Brasília, 30/10/2007 – O contínuo crescimento do consumo interno, que sustenta o avanço da indústria nacional e da economia, dificilmente causará inflação de demanda, aquela que faz os preços dos produtos subirem porque existem mais compradores do que mercadorias em oferta. A conclusão é dos economistas da Confederação Nacional da Indústria (CNI), com base na Sondagem Industrial do terceiro trimestre. A pesquisa, divulgada hoje em Brasília, mostra que há sinais de expansão da capacidade produtiva.
A Sondagem, realizada com 810 pequenas empresas, 466 médias e 226 grandes empresas de todo o país, entre os dias 27 de setembro e 18 deste mês, mostrou que houve aumento da produção industrial e da utilização da capacidade instalada, que passou de 75% em julho para 77% em outubro.
A boa notícia, segundo os técnicos da CNI, é que entre as grandes empresas, que foram as que apresentaram maior crescimento da produção para atender a demanda de fim de ano, de 58,3 pontos em julho para 61,2 pontos em outubro, a utilização da capacidade instalada se manteve praticamente estável.
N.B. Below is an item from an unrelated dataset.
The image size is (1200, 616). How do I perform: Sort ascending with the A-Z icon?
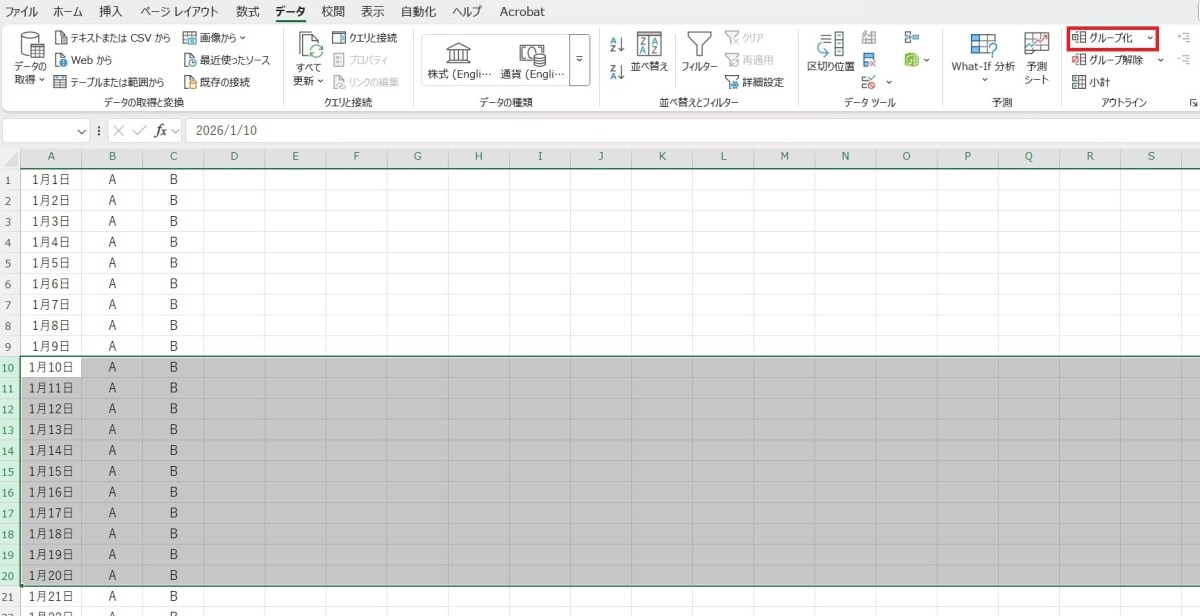(x=617, y=45)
Subiu de 80% para 81%. "Isso é sinal de expansão da capacidade produtiva, com a maturação de investimentos feitos no médio prazo", disse o economista da CNI, Paulo Mol.
Outro fator que faz os economistas da entidade acreditarem que a inflação de demanda não ocorrerá é o indicador de formação de estoques. "A produção está em alta, assim como a demanda, e não há formação de estoques indesejados nas empresas", afirmou Mol. E complementou. "Não importa se o estoque é grande ou pequeno, importa se ele é do tamanho planejado pelo empresário para atender suas necessidades", explicou o economista.
Segundo a metodologia da pesquisa, quanto mais próximo de 50 pontos, melhor a variável que avalia os estoques. Entre as grandes empresas, a variável ficou em 52,5 pontos em outubro. Entre as de médio porte, o indicador foi de 51 pontos. E entre as de pequeno porte, ficou em 47,5 pontos. Ou seja, para as grandes está um pouco acima do desejado, mas próximo, e entre as pequenas um pouco abaixo, mas também próximo ao ideal.
Além disso, a Sondagem Industrial do terceiro trimestre mostrou que os empresários avaliaram que as condições financeiras da empresa melhoraram. Desse modo, qualquer reação a um aumento de demanda inesperado, que poderia causar inflação, fica mais rápida e segura. "Os indicadores de margens de lucro e de situação financeira mostram que as empresas estão mais saudáveis, com capital de giro melhor, condições melhores de se endividar se for preciso. Elas podem reagir bem a uma situação inesperada, se acontecer", concluiu Paulo Mol.
O indicador de lucro operacional, receitas menos custos, passou de 42,3 pontos no segundo trimestre para 44,6 pontos no segundo. "Provavelmente isso se deu por conta de ganhos de eficiência nas empresas, uma vez que os preços dos produtos industrializados, principalmente os bens intermediários, não estão crescendo", afirmou o gerente-executivo da Unidade de Política Econômica da CNI, Flávio Castelo Branco. O indicador de situação financeira passou de 49 pontos, abaixo da linha de 50 pontos que indica otimismo, para 51,3 pontos, indicando ligeira satisfação das empresas.